Case Study 3: Price Ceiling and Shortage
The government fixed a low price for essential food items to help poor people. As a result, demand increased but sellers were not willing to supply more at low prices. This created shortage in the market. People had to stand in long queues. Some goods were sold illegally at higher prices in black markets.
Questions:
a) What is a price ceiling?
b) Why did shortage occur?
c) What is a black market?
Section E – Assertion & Reason (3 marks each)
Assertion (A): When price increases, demand decreases.
Reason (R): Demand and price have an inverse relationship.
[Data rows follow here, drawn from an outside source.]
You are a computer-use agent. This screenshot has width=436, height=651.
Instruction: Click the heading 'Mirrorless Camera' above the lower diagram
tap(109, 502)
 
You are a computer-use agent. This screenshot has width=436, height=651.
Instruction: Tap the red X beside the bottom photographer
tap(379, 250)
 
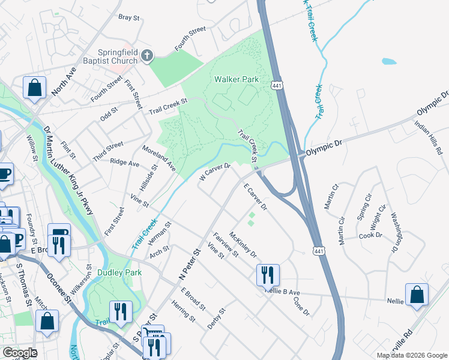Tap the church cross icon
147,57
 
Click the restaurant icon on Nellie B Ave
267,275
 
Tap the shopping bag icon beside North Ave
35,88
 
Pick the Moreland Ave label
158,156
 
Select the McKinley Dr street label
243,244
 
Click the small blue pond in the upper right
389,61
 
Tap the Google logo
19,352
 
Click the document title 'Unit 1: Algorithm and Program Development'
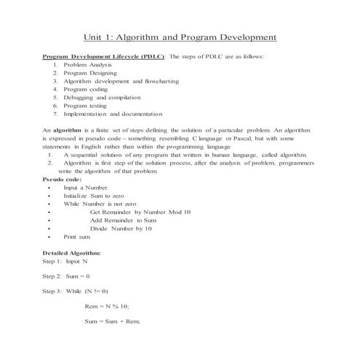coord(180,37)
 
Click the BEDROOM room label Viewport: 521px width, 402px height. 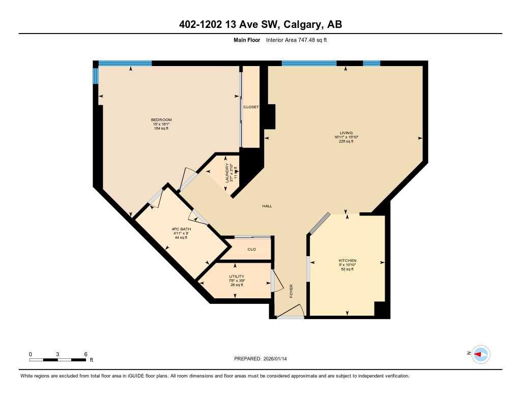[x=161, y=119]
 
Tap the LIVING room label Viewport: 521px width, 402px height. [x=346, y=133]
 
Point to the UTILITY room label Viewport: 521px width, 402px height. [x=237, y=276]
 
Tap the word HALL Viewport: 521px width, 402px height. [x=267, y=206]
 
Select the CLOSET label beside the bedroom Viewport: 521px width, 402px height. [x=251, y=107]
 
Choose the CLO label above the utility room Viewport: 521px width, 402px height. [x=251, y=249]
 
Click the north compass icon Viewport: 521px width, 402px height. [x=480, y=354]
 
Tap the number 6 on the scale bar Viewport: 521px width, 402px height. [x=85, y=354]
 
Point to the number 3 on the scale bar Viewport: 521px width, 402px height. [x=58, y=354]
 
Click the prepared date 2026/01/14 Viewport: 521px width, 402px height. [x=279, y=359]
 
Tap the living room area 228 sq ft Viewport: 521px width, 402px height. [x=346, y=141]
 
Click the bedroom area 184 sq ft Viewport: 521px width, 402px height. [x=161, y=128]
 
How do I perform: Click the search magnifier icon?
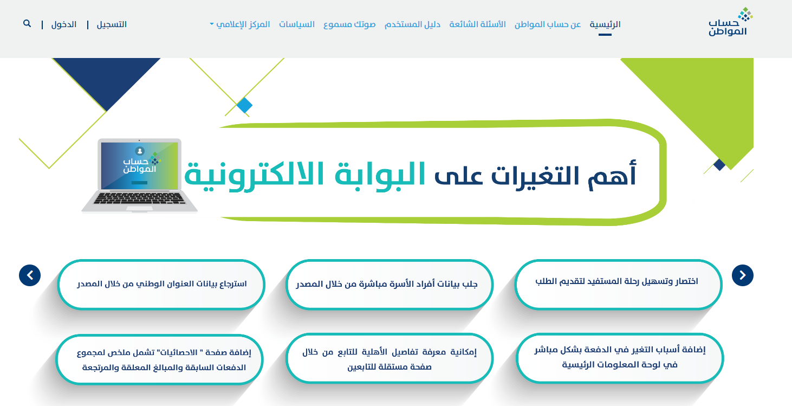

(a) Both A and R are true, and R is correct explanation
(b) Both A and R are true, but R is not correct explanation
(c) A is true, R is false
(d) A is false, R is true
Assertion (A): Public goods are underprovided by markets.
Reason (R): Public goods are non-excludable and non-rival.
Section F – Match the Following
Column A Column B
28. Surplus a. Demand > Supply
29. Shortage b. Supply > Demand
30. Demand Curve c. Downward slope
31. Supply Curve d. Upward slope
Section G – Fill in the Blanks
- Price and demand have a ______ relationship.
- Price and supply have a ______ relationship.
- Equilibrium occurs when demand equals ______.
- Price ceiling leads to ______ in the market.
- Goods like street lights are called ______ goods.
Section H – True or False
- Demand increases when price increases.
- Supply curve slopes upward.
- Shortage occurs when supply exceeds demand.
- Public goods are non-rival.
- Externalities are always beneficial.
Section I – Cretative Thinking
- Why does demand for necessities not change much with price?
- How do expectations affect demand and supply?
- Why do price controls sometimes create black markets?